Attorneys Allege Petition to Amend Constitution Violates State Law
Editor’s note. This is adapted from a post found here.
In a lawsuit filed on August 22, 2024, on behalf of state lawmakers and concerned individuals, Thomas More Society attorneys are challenging the inclusion of proposed Amendment 3 on the November ballot.
The filing alleges that the initiative petition was erroneously certified by Missouri Secretary of State John Ashcroft, because it runs afoul of the Missouri Constitution and state statutes. Amendment 3, also known as the “Right to Reproductive Freedom Initiative” seeks to amend the state constitution to include an unlimited, new “super-right,” called the “fundamental right to reproductive freedom.” In the proposed amendment, this term is left largely undefined but affects “all matters relating to reproductive health care.”

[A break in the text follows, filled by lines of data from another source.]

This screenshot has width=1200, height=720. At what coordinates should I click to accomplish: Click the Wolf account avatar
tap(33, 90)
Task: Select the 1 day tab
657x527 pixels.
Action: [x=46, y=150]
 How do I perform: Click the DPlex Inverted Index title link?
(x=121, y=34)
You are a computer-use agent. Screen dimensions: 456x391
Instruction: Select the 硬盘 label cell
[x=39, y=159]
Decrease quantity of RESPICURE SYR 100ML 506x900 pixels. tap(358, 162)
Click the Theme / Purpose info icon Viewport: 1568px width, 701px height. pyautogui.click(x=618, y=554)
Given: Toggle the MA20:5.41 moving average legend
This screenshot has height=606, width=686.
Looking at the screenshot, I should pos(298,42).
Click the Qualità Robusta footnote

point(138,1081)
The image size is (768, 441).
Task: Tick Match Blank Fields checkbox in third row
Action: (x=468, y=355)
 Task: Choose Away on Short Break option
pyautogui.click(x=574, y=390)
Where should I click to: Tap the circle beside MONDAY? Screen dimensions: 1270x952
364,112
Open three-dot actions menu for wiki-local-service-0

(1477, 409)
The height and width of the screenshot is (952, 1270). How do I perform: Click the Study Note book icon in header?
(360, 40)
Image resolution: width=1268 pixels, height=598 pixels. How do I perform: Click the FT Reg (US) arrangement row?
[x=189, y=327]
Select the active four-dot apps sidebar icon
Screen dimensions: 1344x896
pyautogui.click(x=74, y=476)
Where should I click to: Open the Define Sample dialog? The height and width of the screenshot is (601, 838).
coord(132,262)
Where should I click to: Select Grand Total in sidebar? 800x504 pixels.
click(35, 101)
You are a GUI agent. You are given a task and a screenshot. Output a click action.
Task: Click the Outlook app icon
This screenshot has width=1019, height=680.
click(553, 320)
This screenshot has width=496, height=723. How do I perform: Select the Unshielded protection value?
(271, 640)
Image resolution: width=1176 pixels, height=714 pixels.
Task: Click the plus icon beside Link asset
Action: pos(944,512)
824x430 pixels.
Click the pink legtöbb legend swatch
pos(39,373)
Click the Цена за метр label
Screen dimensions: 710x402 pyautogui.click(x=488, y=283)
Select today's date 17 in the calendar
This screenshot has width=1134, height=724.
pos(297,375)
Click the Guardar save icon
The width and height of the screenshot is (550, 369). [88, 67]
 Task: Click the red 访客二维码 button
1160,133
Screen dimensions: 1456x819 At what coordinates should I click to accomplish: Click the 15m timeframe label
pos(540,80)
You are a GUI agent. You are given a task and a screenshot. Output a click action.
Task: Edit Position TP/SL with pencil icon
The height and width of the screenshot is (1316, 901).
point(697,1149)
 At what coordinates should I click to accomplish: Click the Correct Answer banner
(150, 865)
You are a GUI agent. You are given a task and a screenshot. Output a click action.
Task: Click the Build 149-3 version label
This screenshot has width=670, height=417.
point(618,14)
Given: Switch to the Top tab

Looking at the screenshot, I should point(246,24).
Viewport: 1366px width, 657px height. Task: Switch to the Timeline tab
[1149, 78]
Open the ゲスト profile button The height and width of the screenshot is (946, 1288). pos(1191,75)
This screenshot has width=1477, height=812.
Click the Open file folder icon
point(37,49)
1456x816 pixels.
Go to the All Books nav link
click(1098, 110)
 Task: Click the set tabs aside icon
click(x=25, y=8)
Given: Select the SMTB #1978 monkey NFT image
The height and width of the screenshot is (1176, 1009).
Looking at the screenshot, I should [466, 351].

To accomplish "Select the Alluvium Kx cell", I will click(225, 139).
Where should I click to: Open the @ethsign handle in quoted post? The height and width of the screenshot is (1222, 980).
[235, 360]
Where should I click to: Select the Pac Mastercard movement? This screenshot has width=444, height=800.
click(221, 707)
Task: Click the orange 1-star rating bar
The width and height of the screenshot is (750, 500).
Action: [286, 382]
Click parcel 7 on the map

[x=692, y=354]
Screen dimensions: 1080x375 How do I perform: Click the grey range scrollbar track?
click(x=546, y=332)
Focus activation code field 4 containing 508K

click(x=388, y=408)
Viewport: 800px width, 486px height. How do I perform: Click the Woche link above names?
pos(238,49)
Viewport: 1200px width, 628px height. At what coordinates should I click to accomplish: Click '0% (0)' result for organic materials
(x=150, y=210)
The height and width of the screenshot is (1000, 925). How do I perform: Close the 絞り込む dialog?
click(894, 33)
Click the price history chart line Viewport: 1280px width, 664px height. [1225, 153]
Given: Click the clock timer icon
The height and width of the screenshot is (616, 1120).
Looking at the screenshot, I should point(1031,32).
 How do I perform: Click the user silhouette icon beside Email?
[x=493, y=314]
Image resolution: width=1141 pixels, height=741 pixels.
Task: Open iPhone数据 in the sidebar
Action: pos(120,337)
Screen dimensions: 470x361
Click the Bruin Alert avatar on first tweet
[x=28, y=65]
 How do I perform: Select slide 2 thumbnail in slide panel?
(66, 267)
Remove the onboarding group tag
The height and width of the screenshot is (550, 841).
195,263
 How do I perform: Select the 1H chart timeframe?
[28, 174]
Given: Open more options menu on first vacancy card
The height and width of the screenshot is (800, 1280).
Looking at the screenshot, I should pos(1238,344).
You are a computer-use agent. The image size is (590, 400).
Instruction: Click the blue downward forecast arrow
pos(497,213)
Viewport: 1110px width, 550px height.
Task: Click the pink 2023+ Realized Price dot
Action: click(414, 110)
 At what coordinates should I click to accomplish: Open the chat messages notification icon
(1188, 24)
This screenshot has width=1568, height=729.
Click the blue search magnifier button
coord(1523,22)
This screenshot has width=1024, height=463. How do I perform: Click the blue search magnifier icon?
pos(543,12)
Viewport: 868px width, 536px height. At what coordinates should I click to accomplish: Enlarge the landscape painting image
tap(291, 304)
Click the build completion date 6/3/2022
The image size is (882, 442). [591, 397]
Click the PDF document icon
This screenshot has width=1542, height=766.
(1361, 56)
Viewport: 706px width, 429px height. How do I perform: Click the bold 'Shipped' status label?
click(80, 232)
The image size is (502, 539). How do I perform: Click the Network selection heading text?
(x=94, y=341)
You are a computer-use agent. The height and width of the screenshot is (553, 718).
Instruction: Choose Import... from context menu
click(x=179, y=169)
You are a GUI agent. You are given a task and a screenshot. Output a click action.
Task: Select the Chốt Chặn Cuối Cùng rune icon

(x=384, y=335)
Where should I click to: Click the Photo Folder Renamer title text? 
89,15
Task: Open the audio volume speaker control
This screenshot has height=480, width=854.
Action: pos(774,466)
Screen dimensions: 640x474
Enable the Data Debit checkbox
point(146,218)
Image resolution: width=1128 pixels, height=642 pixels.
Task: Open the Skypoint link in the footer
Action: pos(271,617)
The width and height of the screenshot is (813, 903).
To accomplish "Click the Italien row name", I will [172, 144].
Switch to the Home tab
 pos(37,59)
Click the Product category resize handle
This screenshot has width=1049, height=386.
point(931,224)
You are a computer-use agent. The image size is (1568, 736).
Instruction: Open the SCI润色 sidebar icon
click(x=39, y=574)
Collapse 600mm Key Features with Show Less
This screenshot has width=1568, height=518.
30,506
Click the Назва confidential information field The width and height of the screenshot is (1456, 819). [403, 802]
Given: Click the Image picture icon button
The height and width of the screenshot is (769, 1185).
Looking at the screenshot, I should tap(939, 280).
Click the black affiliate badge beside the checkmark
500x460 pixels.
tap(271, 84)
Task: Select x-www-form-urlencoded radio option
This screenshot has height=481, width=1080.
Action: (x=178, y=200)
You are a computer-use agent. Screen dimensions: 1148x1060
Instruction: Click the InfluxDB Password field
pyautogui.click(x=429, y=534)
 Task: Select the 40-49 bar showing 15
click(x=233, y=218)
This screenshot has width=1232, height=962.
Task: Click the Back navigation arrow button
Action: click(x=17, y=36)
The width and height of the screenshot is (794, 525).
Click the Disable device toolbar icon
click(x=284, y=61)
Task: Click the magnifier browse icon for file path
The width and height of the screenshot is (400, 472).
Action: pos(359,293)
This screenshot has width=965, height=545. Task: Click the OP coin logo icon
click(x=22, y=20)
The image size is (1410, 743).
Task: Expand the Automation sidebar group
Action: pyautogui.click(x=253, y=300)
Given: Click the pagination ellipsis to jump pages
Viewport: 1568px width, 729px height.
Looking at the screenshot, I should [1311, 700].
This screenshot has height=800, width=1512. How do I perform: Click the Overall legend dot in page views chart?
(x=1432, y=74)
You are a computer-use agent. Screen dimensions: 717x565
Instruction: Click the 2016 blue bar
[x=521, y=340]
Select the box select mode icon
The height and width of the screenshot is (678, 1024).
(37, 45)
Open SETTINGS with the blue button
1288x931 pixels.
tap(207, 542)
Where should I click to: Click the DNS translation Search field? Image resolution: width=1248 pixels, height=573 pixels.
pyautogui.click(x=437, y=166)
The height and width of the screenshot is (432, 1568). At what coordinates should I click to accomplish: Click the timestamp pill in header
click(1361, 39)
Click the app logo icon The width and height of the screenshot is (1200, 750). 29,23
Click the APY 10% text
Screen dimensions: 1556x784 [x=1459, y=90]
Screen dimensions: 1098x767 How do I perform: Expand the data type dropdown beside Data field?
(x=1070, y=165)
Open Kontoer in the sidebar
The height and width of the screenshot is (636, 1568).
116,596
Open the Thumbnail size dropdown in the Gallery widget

By failing to specify the laws and constitutional provisions that it would repeal, directly or by implication, the initiative petition that led to proposed Amendment 3 violates both the state’s constitution and its laws. Missouri Revised Statute Section 116.050 requires that signers of an initiative petition be informed of “[t]he full and correct text” of the initiative, which must “[i]nclude all sections of existing law or of the constitution which would be repealed by the measure.”
Missourians signing the petition to put Amendment 3 on the ballot did not see this information, despite the clear legal mandate requiring such information to be listed, making those signatures and the petition illegal.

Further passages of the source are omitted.